Stoked to plan new classes
For the last 8 years, I’ve been privileged to teach at a community college, which means all first and second year courses. And I LOVE it- I know my content very well by this point, and I have the time to experiment with improving my pedagogy, because I’m not dealing with new preps all of the time. But it is really nice to do other things sometimes and in addition to teaching my constant companion, Introduction to American Government and my once-a-semester treat, Introduction to International Relations, I’ll be teaching two new (to me) upper level courses that I proposed- a human rights seminar using an explicit comparison between Japanese and American interpretations/policies of international human rights frameworks, and Geeking Out- Special Topics in Political Science through sci-fi/fantasy films- The Lord of the Rings, Harry Potter, and the Marvel Cinematic Universe. I didn’t find any syllabi on exactly these courses (though definite shout out to Bethany Barratt’s The Politics of Harry Potter and Ruane and James’ International Relations of Middle Earth, and to the CUNY library system, who had e-copies of both books, since I’ve already turned off our mail delivery) so I’ll share my syllabi once I’ve finalized the readings.
LOVING the CUNY Academic Commons
The nice people at CUNY Academic Commons are very open to CUNY faculty, staff, and students using the Commons in lots of ways, so I’m creating my course websites on it.

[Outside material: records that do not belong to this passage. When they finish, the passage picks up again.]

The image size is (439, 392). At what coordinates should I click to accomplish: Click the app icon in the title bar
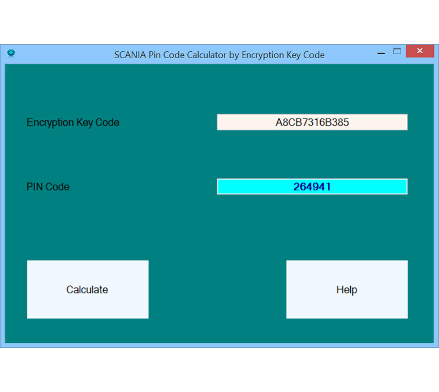(x=11, y=53)
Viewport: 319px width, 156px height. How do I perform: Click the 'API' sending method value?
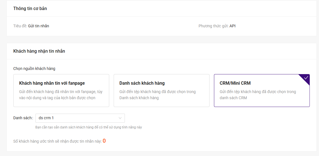coord(232,26)
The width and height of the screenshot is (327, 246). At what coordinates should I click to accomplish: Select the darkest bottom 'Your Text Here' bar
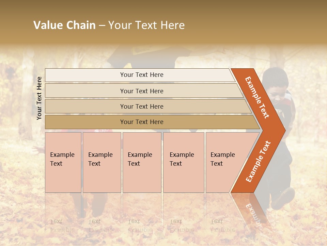[x=141, y=122]
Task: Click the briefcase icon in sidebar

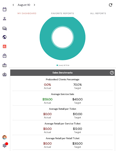Action: (x=4, y=75)
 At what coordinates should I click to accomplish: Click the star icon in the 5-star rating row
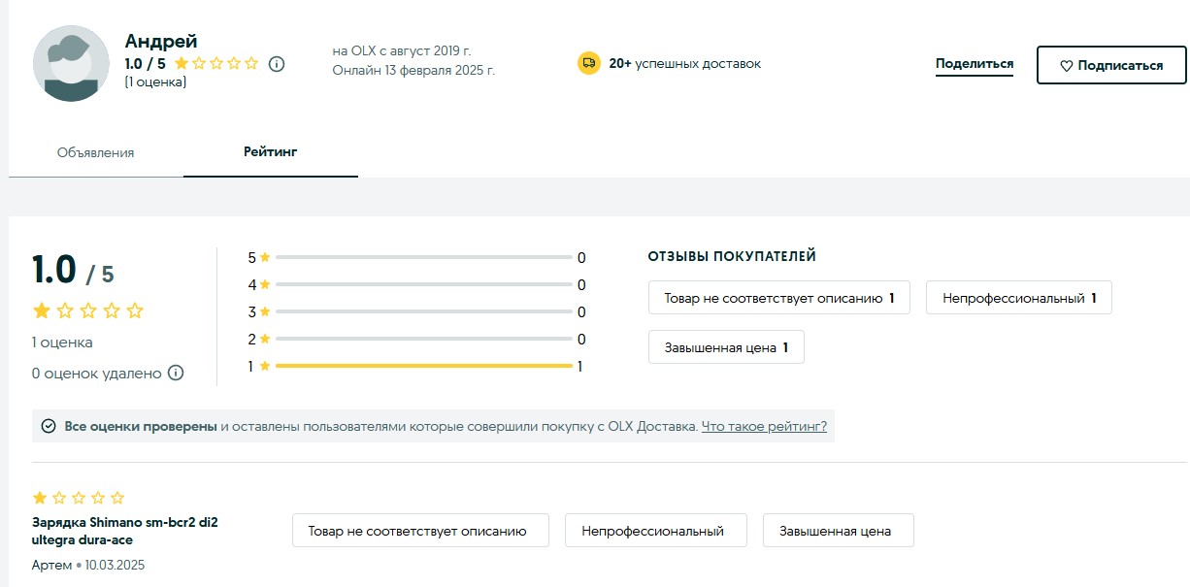point(265,257)
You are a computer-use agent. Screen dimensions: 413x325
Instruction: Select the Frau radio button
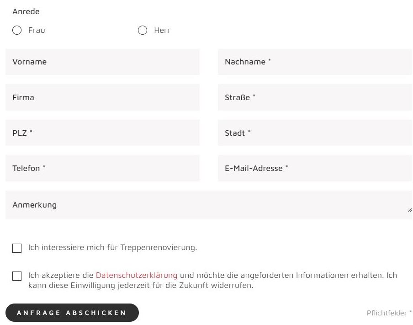[x=17, y=31]
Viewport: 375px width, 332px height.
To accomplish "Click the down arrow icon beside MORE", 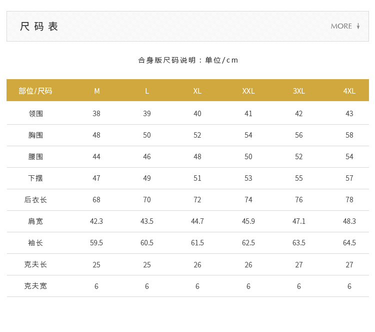I will (358, 26).
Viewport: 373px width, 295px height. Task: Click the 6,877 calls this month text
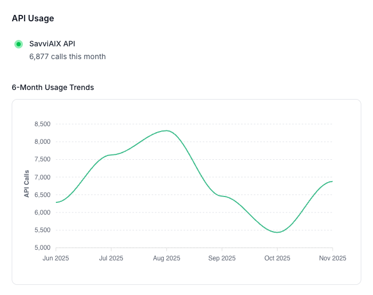click(x=68, y=56)
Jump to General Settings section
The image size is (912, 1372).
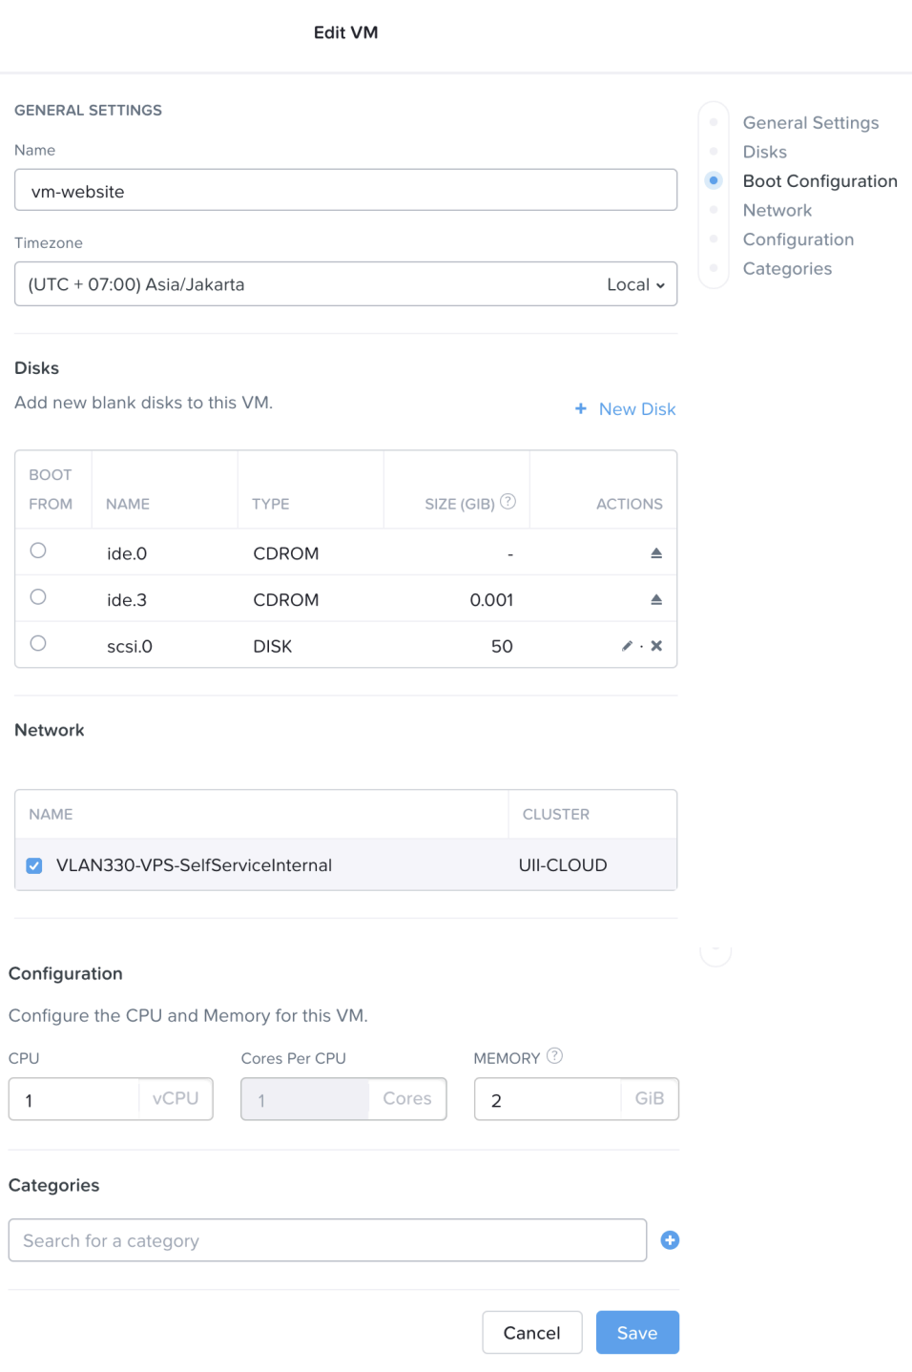click(810, 123)
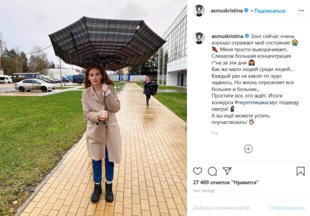Open the three-dot more options menu
The height and width of the screenshot is (216, 310).
[302, 11]
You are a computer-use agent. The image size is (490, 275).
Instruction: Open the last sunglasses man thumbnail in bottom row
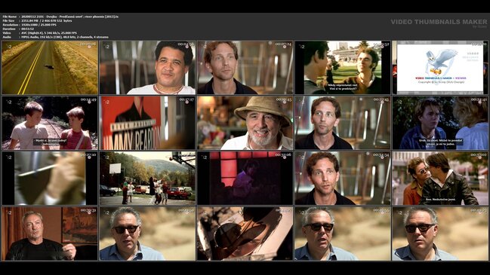pos(440,234)
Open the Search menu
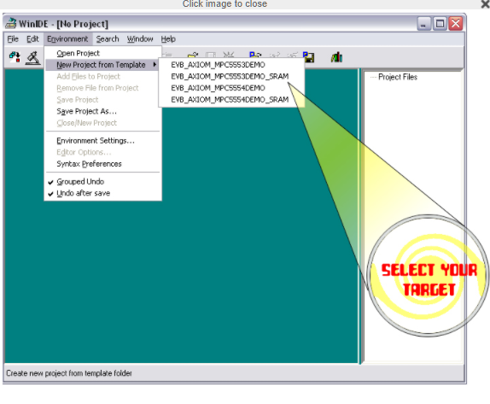The width and height of the screenshot is (490, 404). (108, 39)
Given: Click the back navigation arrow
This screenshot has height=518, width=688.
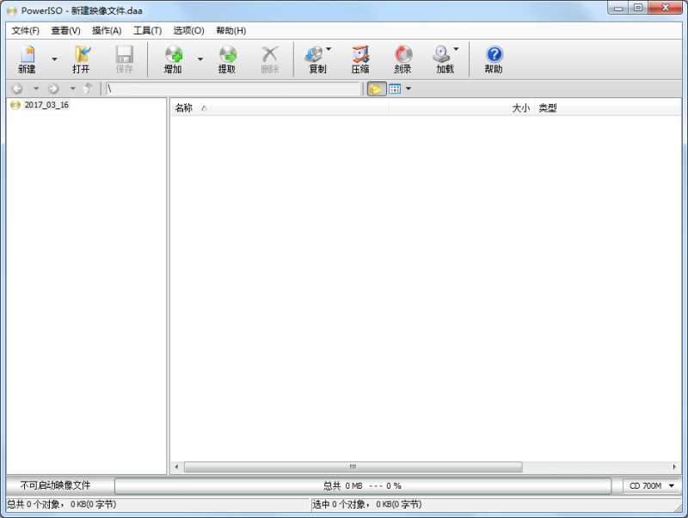Looking at the screenshot, I should point(19,88).
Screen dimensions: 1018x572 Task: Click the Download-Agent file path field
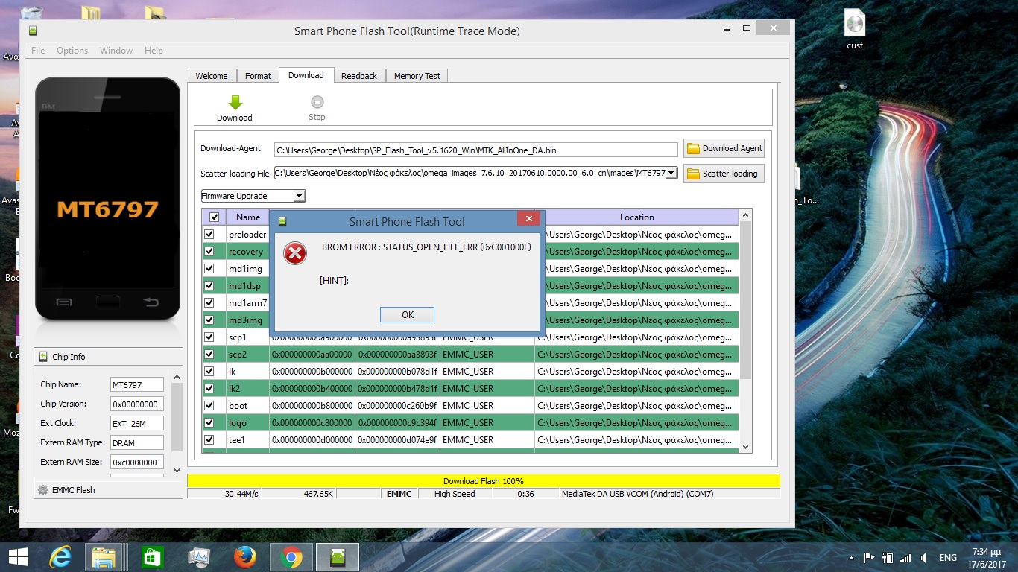(x=475, y=150)
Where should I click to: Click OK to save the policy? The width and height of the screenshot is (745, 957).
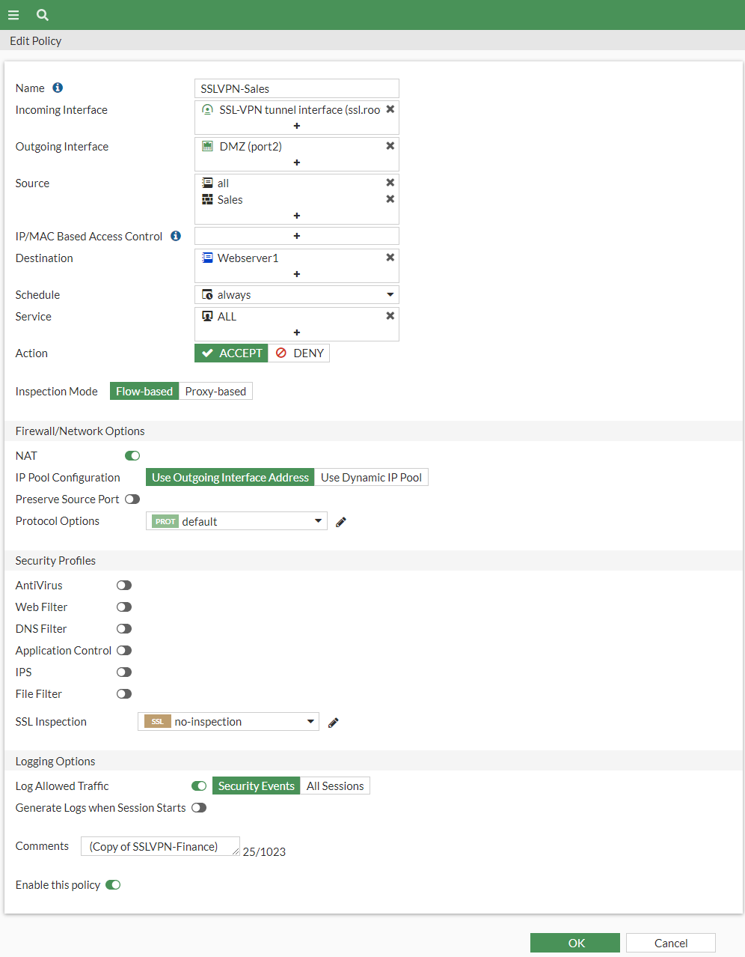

This means I can have an open site up and running before the start of class. And I don’t have to get signed in to whatever LMS Doshisha uses just to have a home for my class; in my adjuncting days, that could sometimes take weeks, and who wants to wait that long to have a home for your class?
I’m hoping to blog through the experience, so I can reflect on what is likely to be one heck of an adventure: temporarily moving my family to a new continent, to a country I have never been to, to teach somewhere completely new and different, still in a pandemic. So watch this space if that’s the sort of thing you’re into.